__PROBLEM__
Find the lines of data that contain the string "computer", then list them.

__DATA TO EXAMINE__
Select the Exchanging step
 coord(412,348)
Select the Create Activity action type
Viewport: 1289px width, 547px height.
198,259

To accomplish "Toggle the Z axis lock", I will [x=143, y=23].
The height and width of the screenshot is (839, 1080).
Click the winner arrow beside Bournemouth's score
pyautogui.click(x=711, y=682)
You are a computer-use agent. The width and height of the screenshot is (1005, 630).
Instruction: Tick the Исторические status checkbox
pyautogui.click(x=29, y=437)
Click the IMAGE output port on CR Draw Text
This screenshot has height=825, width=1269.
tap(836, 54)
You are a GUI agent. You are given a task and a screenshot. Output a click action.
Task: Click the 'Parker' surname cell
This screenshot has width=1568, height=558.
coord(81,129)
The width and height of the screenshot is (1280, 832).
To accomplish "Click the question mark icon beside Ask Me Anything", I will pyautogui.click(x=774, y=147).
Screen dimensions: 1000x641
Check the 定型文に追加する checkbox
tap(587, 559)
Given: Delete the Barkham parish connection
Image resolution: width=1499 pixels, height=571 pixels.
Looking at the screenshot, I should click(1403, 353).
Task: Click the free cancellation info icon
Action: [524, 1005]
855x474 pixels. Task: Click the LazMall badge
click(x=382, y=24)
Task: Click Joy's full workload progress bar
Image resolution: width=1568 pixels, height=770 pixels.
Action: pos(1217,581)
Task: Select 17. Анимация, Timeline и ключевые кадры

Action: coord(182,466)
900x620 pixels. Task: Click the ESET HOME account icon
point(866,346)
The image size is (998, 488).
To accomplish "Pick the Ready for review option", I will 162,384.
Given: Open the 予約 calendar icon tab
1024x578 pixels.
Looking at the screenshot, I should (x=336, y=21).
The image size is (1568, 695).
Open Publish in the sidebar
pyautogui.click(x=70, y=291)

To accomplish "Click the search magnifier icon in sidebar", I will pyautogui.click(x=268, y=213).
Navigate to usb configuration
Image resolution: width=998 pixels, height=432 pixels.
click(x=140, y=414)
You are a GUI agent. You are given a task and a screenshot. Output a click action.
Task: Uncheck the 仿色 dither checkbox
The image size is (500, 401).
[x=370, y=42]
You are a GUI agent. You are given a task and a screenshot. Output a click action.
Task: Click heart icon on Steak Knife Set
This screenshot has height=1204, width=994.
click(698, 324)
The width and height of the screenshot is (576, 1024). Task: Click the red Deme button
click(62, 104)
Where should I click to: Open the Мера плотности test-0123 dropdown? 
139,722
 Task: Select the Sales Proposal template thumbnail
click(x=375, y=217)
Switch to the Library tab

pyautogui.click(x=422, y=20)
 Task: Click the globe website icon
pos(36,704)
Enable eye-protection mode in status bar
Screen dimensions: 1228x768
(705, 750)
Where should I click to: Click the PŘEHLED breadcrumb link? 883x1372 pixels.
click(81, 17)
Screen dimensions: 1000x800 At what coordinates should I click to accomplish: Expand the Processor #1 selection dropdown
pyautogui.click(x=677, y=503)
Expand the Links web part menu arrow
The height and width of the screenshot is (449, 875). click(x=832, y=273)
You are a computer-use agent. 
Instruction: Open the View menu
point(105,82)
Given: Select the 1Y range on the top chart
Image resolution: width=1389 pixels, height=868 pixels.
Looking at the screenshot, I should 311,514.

__SOLUTION TO THIS EXERCISE__
You are a computer-use agent. The width and height of the screenshot is (1005, 630).
You are a computer-use agent. 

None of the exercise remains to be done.